* _DATASET RECORDS_
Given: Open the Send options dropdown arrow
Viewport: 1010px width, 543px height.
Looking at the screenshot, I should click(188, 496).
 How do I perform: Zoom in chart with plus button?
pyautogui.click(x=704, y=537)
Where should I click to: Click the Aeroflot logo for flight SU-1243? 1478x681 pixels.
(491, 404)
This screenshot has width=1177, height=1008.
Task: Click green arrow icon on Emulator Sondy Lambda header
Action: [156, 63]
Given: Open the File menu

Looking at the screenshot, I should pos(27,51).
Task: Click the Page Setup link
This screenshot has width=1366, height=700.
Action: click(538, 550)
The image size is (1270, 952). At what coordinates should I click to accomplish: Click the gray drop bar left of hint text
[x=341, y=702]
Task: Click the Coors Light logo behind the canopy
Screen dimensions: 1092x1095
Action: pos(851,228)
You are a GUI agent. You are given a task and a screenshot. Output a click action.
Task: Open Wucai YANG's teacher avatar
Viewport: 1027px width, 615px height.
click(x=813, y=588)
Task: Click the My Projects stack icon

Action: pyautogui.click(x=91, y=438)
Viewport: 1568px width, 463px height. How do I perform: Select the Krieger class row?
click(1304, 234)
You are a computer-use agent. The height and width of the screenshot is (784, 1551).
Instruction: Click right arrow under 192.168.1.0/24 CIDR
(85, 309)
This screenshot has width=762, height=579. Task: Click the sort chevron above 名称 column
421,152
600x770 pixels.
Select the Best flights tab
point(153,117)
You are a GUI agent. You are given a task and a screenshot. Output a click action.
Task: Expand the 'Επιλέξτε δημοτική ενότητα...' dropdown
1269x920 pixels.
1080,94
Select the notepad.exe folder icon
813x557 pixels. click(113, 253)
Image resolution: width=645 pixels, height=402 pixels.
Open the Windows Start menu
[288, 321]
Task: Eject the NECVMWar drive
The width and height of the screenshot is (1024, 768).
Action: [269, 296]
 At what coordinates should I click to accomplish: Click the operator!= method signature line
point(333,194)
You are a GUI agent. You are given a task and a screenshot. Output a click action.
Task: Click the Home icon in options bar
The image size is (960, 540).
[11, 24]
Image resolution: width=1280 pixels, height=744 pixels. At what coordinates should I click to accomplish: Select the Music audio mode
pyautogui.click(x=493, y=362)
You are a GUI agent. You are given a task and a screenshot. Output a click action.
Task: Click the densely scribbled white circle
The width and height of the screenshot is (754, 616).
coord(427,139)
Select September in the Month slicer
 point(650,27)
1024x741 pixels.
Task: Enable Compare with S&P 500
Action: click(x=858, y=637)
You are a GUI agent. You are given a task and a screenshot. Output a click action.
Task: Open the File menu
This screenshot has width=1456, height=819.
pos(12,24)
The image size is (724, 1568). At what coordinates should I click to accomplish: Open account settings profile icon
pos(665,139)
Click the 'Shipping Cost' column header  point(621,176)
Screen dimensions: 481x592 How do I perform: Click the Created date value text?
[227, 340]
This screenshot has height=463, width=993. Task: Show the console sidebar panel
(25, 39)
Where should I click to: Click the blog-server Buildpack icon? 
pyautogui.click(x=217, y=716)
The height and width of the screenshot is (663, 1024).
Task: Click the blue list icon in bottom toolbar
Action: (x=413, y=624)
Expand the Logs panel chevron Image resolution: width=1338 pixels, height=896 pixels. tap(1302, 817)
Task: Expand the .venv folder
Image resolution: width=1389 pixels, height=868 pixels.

* _EXERCISE GOAL_
Please echo the items starting with the line that contains "The image size is (1270, 952)." and going on through the line that contains "click(1304, 234)", reproducing each line unchanged.

* _SOLUTION FOR THIS EXERCISE_
The image size is (1270, 952). At what coordinates should I click to accomplish: Click the gray drop bar left of hint text
[x=341, y=702]
Task: Click the Coors Light logo behind the canopy
Screen dimensions: 1092x1095
Action: pos(851,228)
You are a GUI agent. You are given a task and a screenshot. Output a click action.
Task: Open Wucai YANG's teacher avatar
Viewport: 1027px width, 615px height.
click(x=813, y=588)
Task: Click the My Projects stack icon

Action: pyautogui.click(x=91, y=438)
Viewport: 1568px width, 463px height. How do I perform: Select the Krieger class row?
click(1304, 234)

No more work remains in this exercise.